Translations use a flat key-value structure utilizing dot-notation. Do not nest JSON objects.

Example: i18n/es.domain.json

{
  "entities.Customer": "Cliente",
  "entities.Customer_plural": "Clientes",
  "Customer.Name": "Nombre del Cliente",
  "menu.Sales": "Ventas",
  "errors.Customer.InvalidTaxId": "El identificador fiscal no es vĂ¡lido."
}

Dynamic Data Translation (Multilanguage Fields)

If your application needs to store user-generated data in multiple languages (e.g., a Product Description), you configure the entity schema rather than the static dictionaries.

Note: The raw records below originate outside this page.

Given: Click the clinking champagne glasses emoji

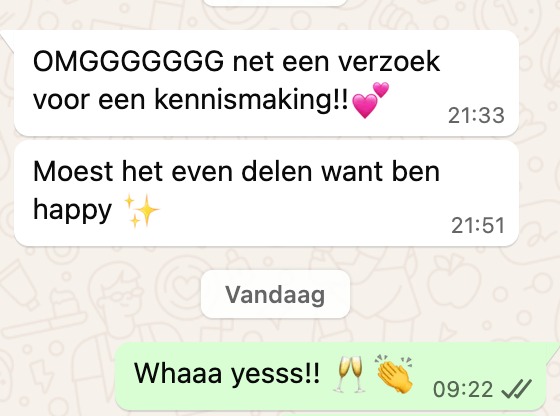Looking at the screenshot, I should 349,374.
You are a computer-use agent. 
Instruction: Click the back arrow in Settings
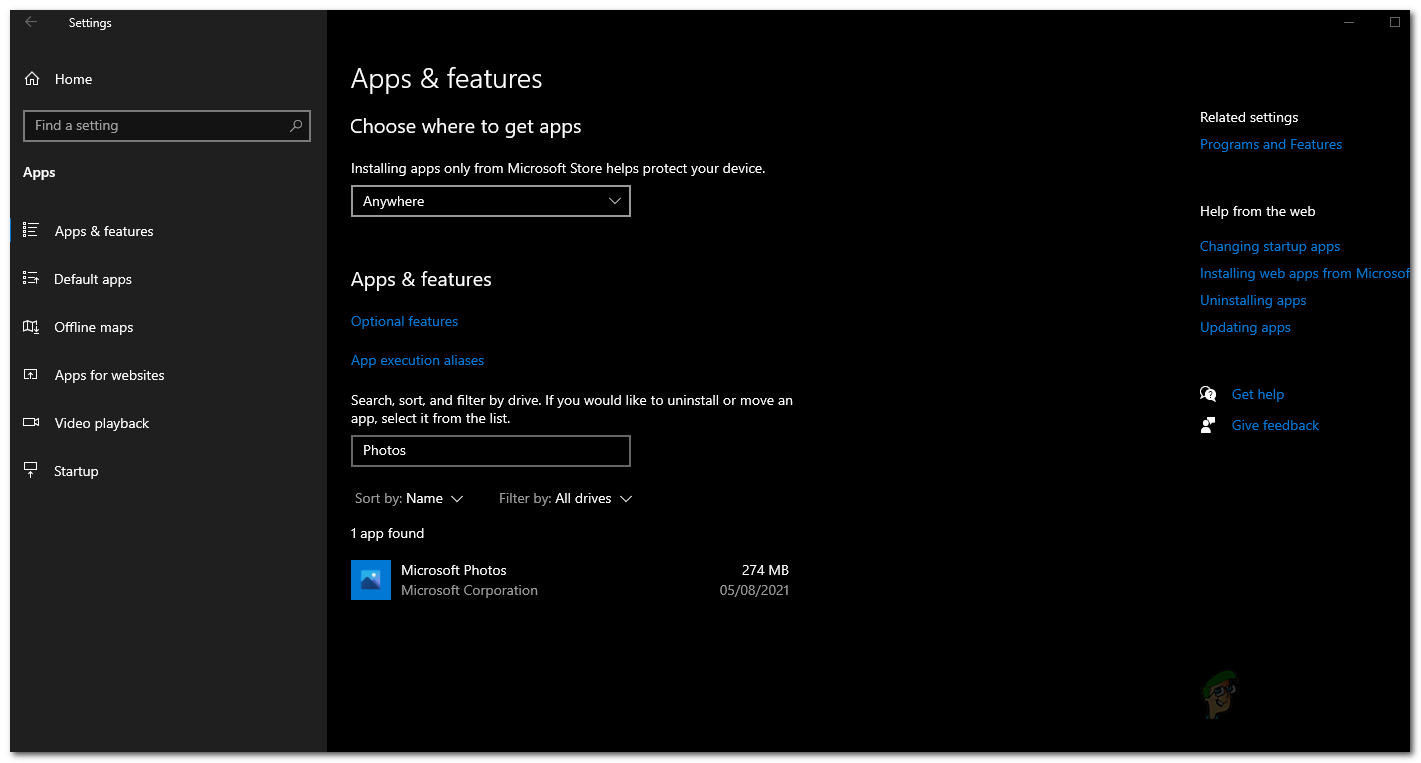(x=31, y=23)
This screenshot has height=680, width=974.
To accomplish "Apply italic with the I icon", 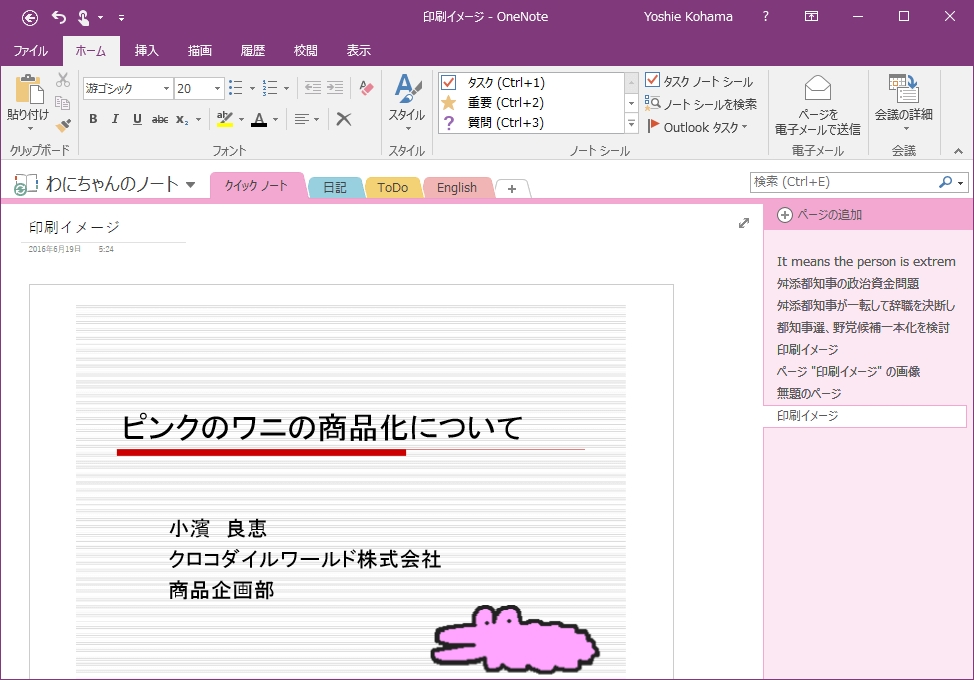I will coord(115,119).
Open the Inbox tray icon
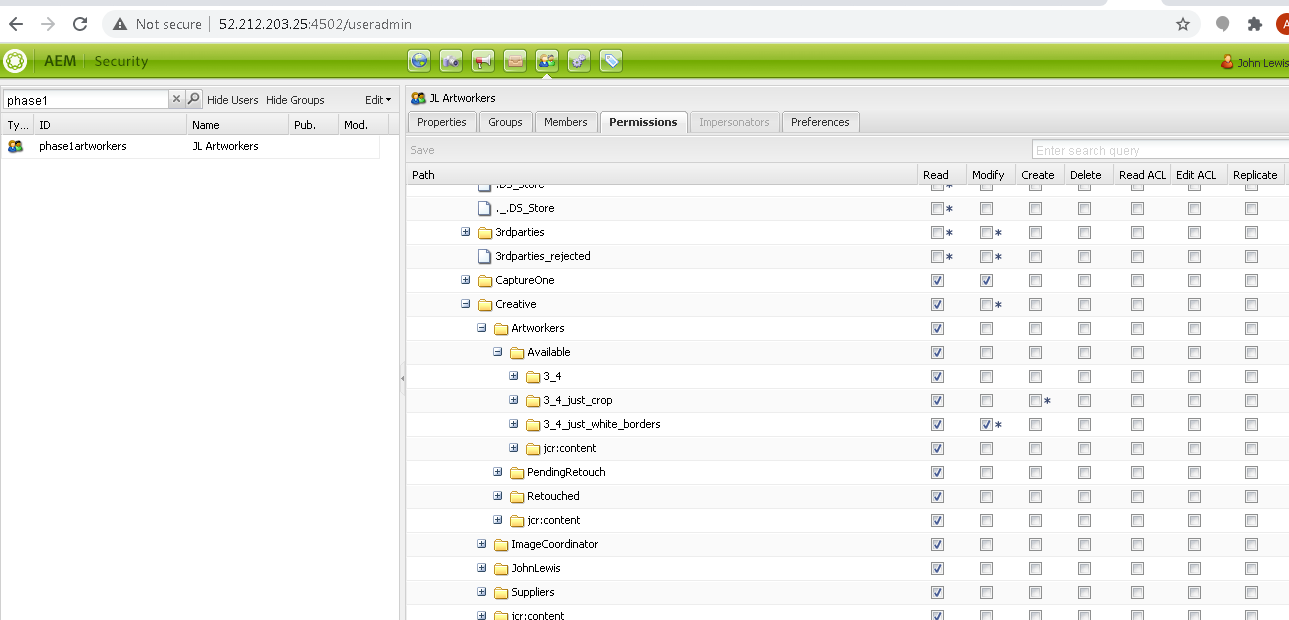 (x=514, y=60)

UI Approach: In the Data Schema editor, check the "Multilang" checkbox next to the field. JSON Approach: Add the field name to the Multilanguage array on the EntityDefinition.

{
  "Name": "Product",
  "Multilanguage": ["Description"],
  "Fields": [
    { "Name": "Description", "Type": "String" }
  ]
}

How it works under the hood: The engine extracts Description from the main Product table and generates a shadow table named Product_Translation. When a user requests data, the backend inspects the Accept-Language HTTP header (or the user's manual override) and dynamically executes a SQL LEFT JOIN to fetch the translation corresponding to the active Data Language.